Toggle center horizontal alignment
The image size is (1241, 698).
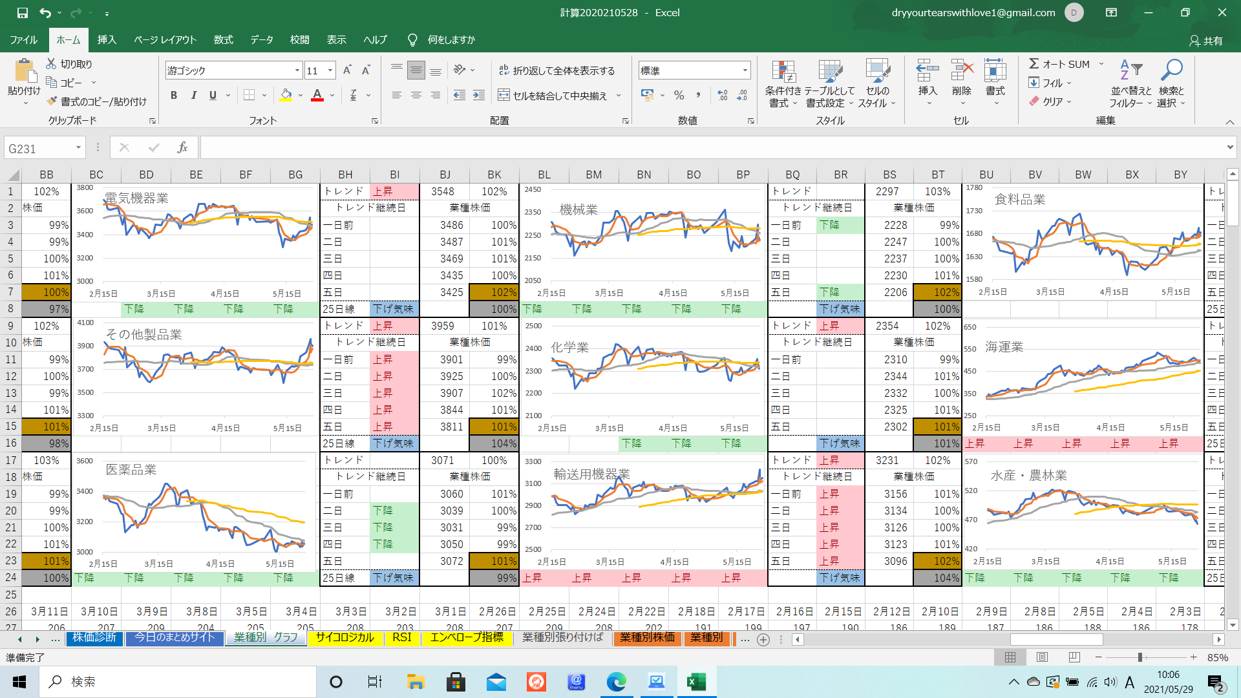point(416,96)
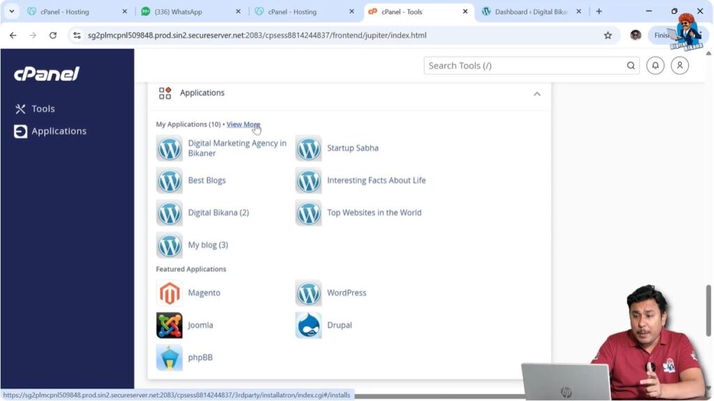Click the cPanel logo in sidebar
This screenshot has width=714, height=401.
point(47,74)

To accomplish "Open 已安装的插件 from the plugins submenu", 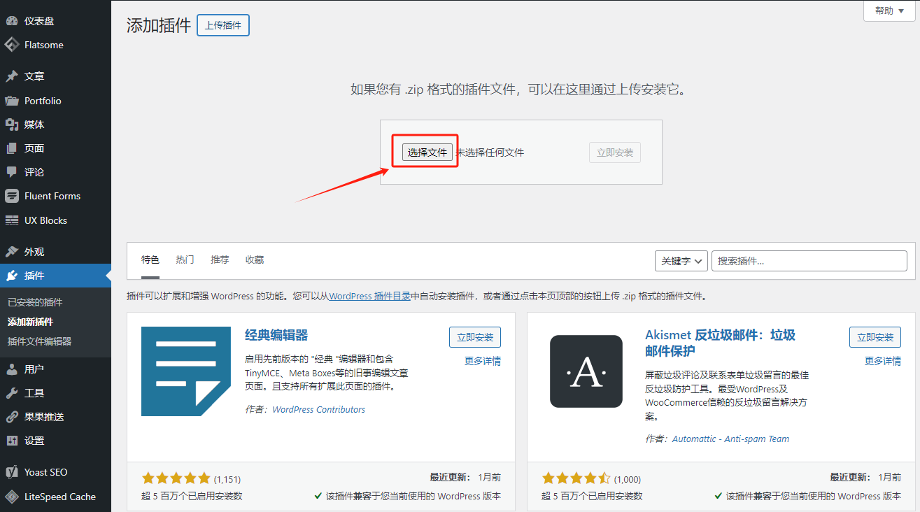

WHAT THE TASK ASKS: Rewrite the listing above with "horizontal" changed to "vertical" and everything else left as it is. Leave out the pictures.

REPLY TO THE EXERCISE:
Toggle center vertical alignment
The image size is (1241, 698).
point(416,96)
Click the cPanel logo in sidebar
This screenshot has width=714, height=401.
point(47,74)

To accomplish "Open 已安装的插件 from the plugins submenu", 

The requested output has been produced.